[START OF INPUT]
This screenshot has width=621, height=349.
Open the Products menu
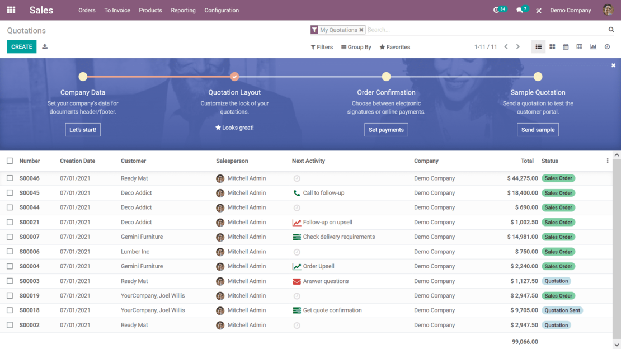[150, 10]
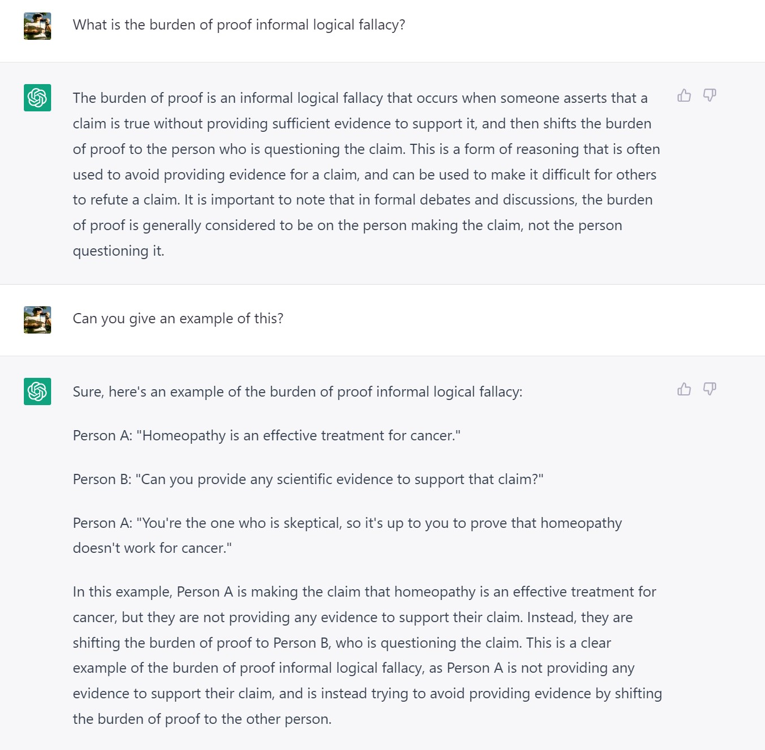Image resolution: width=765 pixels, height=750 pixels.
Task: Click Person A's 'Homeopathy is an effective treatment' line
Action: pyautogui.click(x=266, y=436)
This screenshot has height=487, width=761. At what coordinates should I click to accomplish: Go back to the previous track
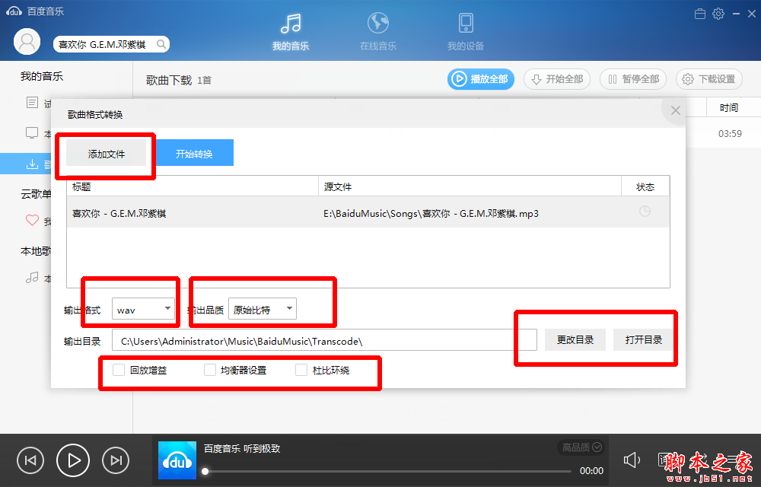pyautogui.click(x=30, y=460)
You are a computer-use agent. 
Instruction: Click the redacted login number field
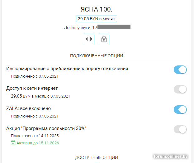pyautogui.click(x=114, y=27)
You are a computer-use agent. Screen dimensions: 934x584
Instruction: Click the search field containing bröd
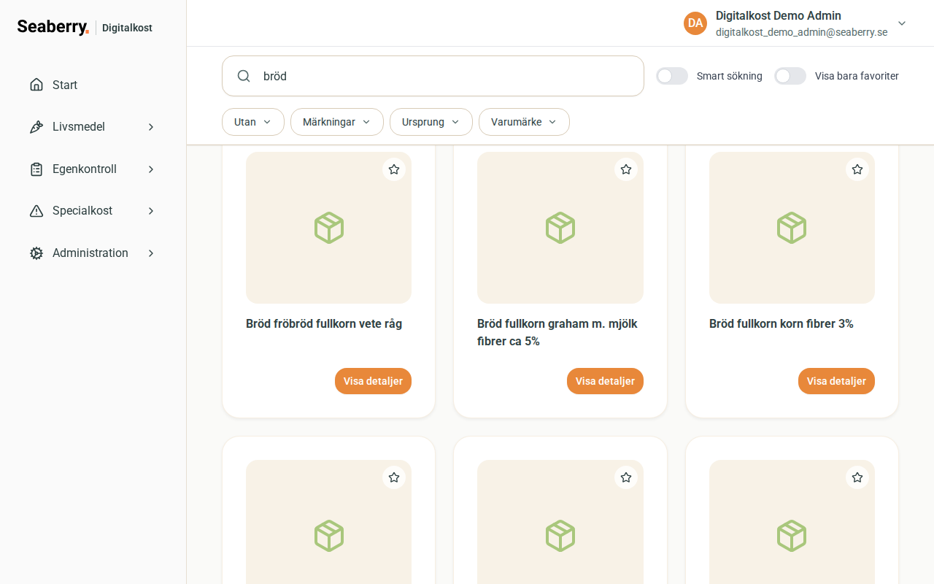click(433, 76)
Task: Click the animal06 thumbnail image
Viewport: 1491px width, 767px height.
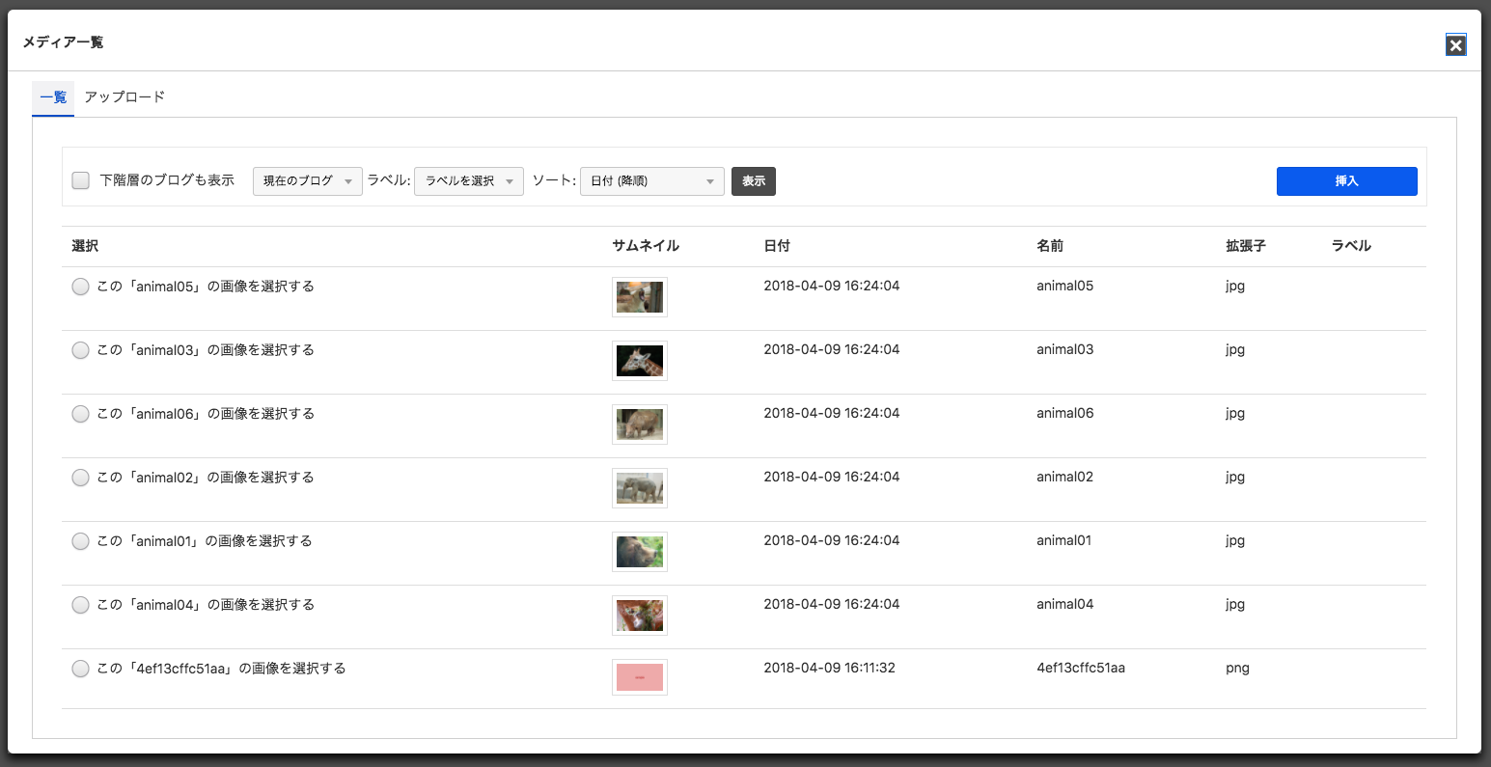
[END OF INPUT]
§ REQUIREMENTS: Put everything from the first line down to the one containing "click(433, 76)" into a Markdown table with the columns No. and Line, skipping any blank lines. Leave the pictures out of your answer.

§ THE REPLY:
| No. | Line |
|---|---|
| 1 | This screenshot has width=621, height=349. |
| 2 | Open the Products menu |
| 3 | [150, 10] |
| 4 | Image resolution: width=765 pixels, height=750 pixels. |
| 5 | Task: Click Person A's 'Homeopathy is an effective treatment' line |
| 6 | Action: pyautogui.click(x=266, y=436) |
| 7 | This screenshot has height=487, width=761. At what coordinates should I click to accomplish: Go back to the previous track |
| 8 | pyautogui.click(x=30, y=460) |
| 9 | You are a computer-use agent.  |
| 10 | Instruction: Click the redacted login number field |
| 11 | pyautogui.click(x=114, y=27) |
| 12 | You are a computer-use agent. Screen dimensions: 934x584 |
| 13 | Instruction: Click the search field containing bröd |
| 14 | click(433, 76) |